Unnamed: 0,sentence,label,source
0,Wow... Loved this place.,1,yelp
1,Crust is not good.,0,yelp
2,Not tasty and the texture was just nasty.,0,yelp
3,Stopped by during the late May bank holiday of...,1,yelp
4,The selection on the menu was great and so wer...,1,yelp
...,...,...,...
743,I just got bored watching Jessice Lange take h...,0,imdb
744,"Unfortunately, any virtue in this film's produ...",0,imdb
745,"In a word, it is embarrassing.",0,imdb
746,Exceptionally bad!,0,imdb


### ex the text features

In [13]:
#eg:
sentences = ['Join likes ice cream', 'John hates chocolate']

In [15]:
vectorizer = CountVectorizer(min_df=0, lowercase=True)
vectorizer.fit(sentences)
print(vectorizer.vocabulary_)
print(vectorizer.transform(sentences).toarray())

{'join': 5, 'likes': 6, 'ice': 3, 'cream': 1, 'john': 4, 'hates': 2, 'chocolate': 0}
[[0 1 0 1 0 1 1]
 [1 0 1 0 1 0 0]]


In [18]:
#  split the dataset 
df_yelp = df[df['source'] == 'yelp']
sentences = df_yelp['sentence'].values
y = df_yelp['label'].values
sentences_train, sentences_test, y_train, y_test = train_test_split(sentences, y, test_size=0.25, random_state=1000)
# print(sentences_train)
# print(sentences_test)
# print(y_train)
# print(y_test)

In [20]:
vectorizer = CountVectorizer()
vectorizer.fit(sentences_train)
X_train = vectorizer.transform(sentences_train)
X_test = vectorizer.transform(sentences_test)

In [22]:
X_train.shape

(750, 1714)

In [23]:
X_test.shape

(250, 1714)

In [34]:
X_train[0].toarray()

array([[0, 0, 0, ..., 0, 0, 0]], dtype=int64)
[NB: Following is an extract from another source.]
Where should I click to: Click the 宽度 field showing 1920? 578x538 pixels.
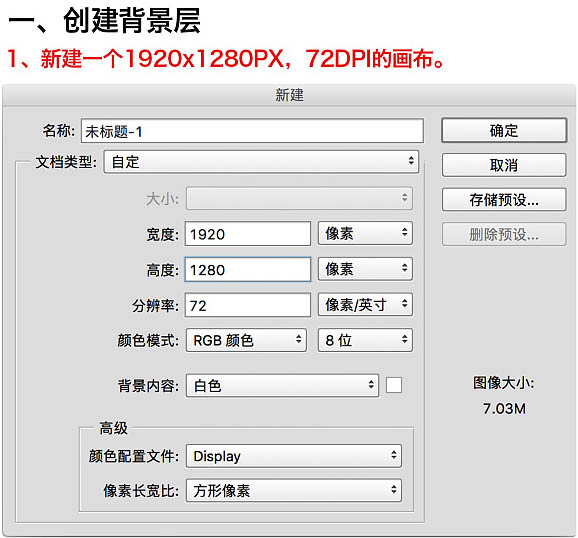(x=248, y=233)
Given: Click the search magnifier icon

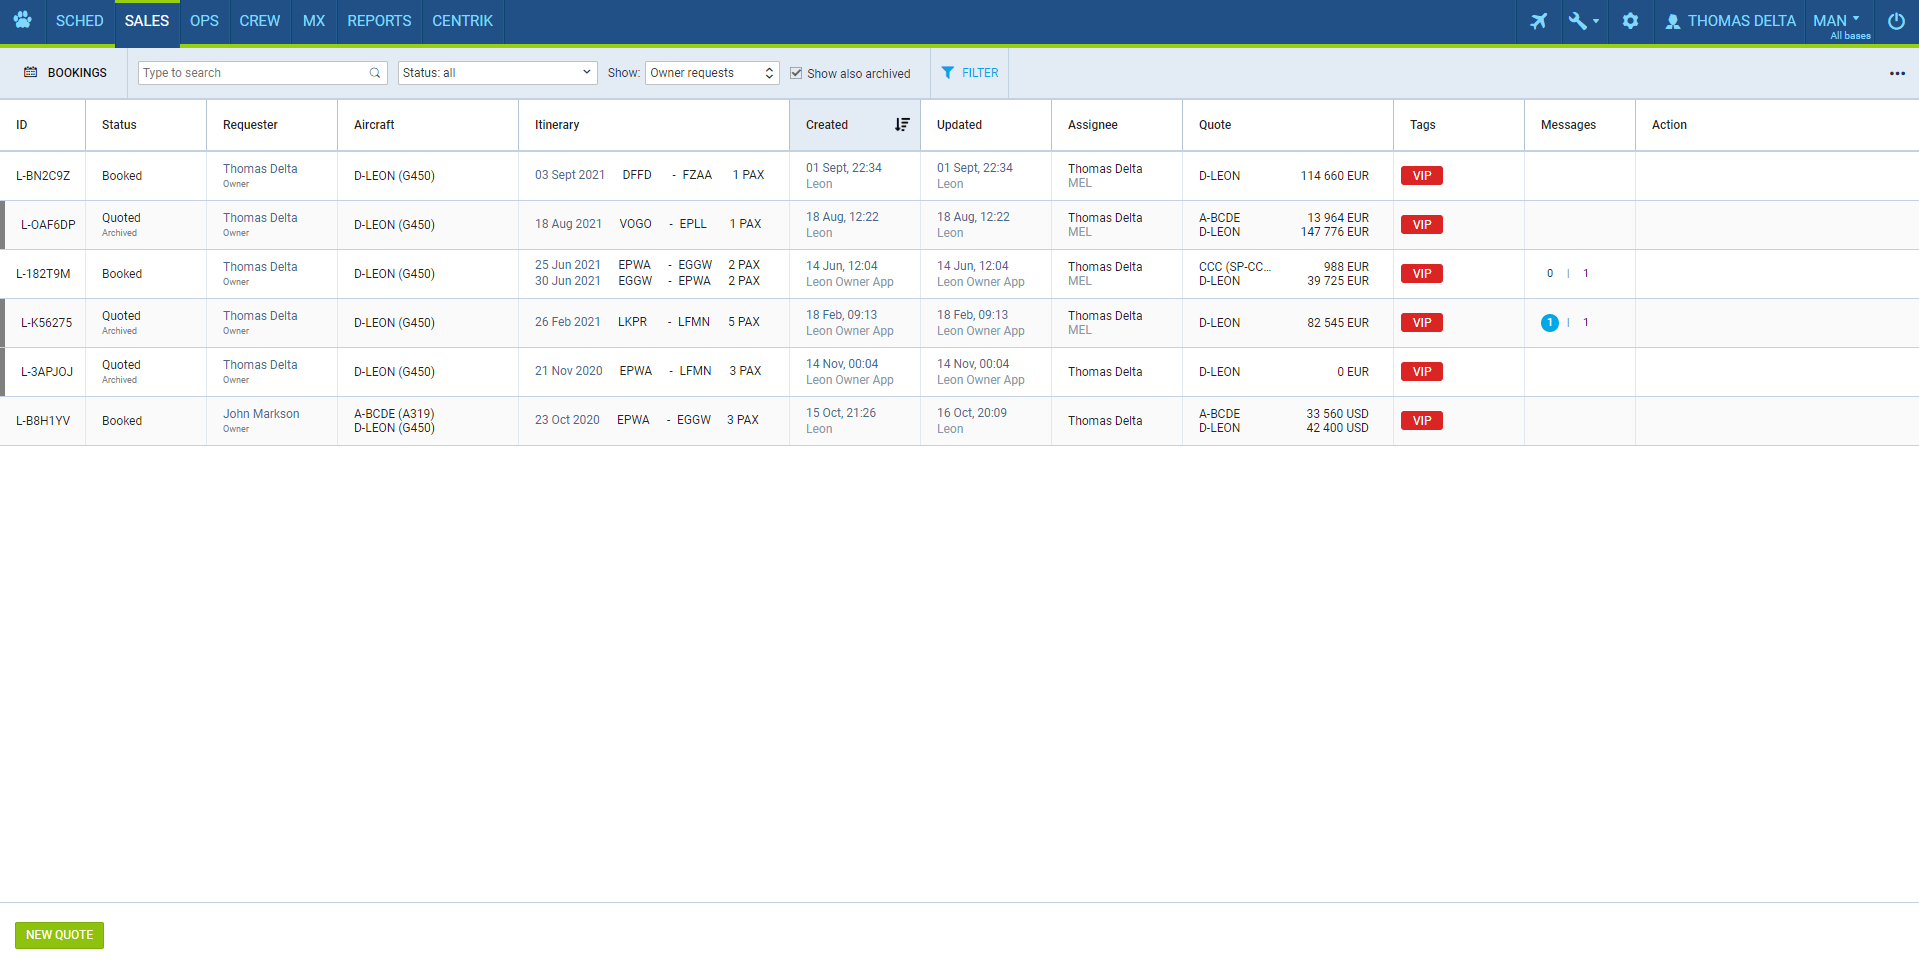Looking at the screenshot, I should tap(375, 73).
First use some logisticRegression for a try

In [36]:
classifier = LogisticRegression()
classifier.fit(X_train, y_train)
score = classifier.score(X_test, y_test)
score

0.796

Compare three different datasets

In [44]:
class Dataprocess():
    def __init__(self, data, source):
        self.df = data[data['source'] == source]
        self.sentences = self.df['sentence'].values
        self.y = self.df['label'].values
        
    def train_test_data_split(self):
        sentences_train, sentences_test, y_train, y_test = train_test_split(self.sentences, 
                                                                                                                 self.y, 
                                                                                                                 test_size=0.25, 
                                                                                                                 random_state=1000)
        return sentences_train, sentences_test, y_train, y_test      

In [47]:
class CountTheVectorizer():
    def __init__(self):
        self.vectorizer = CountVectorizer()
        
    def fit_ve(self, sentences_train, sentences_test):
        self.vectorizer.fit(sentences_train)
        X_train = self.vectorizer.transform(sentences_train)
        X_test = self.vectorizer.transform(sentences_test)
    
        return X_train, X_test

In [50]:
class Classfier():
    def __init__(self):
        self.classfier = LogisticRegression()
    
    def fit_model(self, X_train, y_train, X_test, y_test):
        self.classfier.fit(X_train, y_train)
        score = self.classfier.score(X_test, y_test)
        
        return score

In [52]:
def main():
    for source in df['source'].unique():
        data = Dataprocess(df, source)
        
        sentences_train, sentences_test, y_train, y_test =  data.train_test_data_split()
        
        vectorizer = CountTheVectorizer()
        X_train, X_test = vectorizer.fit_ve(sentences_train, sentences_test)
        
        classfier = Classfier()
        score = classfier.fit_model(X_train, y_train, X_test, y_test)
        print('Accuracy for {} data: {}'.format(source, score))
        
        
if __name__ == '__main__':
    main()

Accuracy for yelp data: 0.796
Accuracy for amazon data: 0.796
Accuracy for imdb data: 0.7486631016042781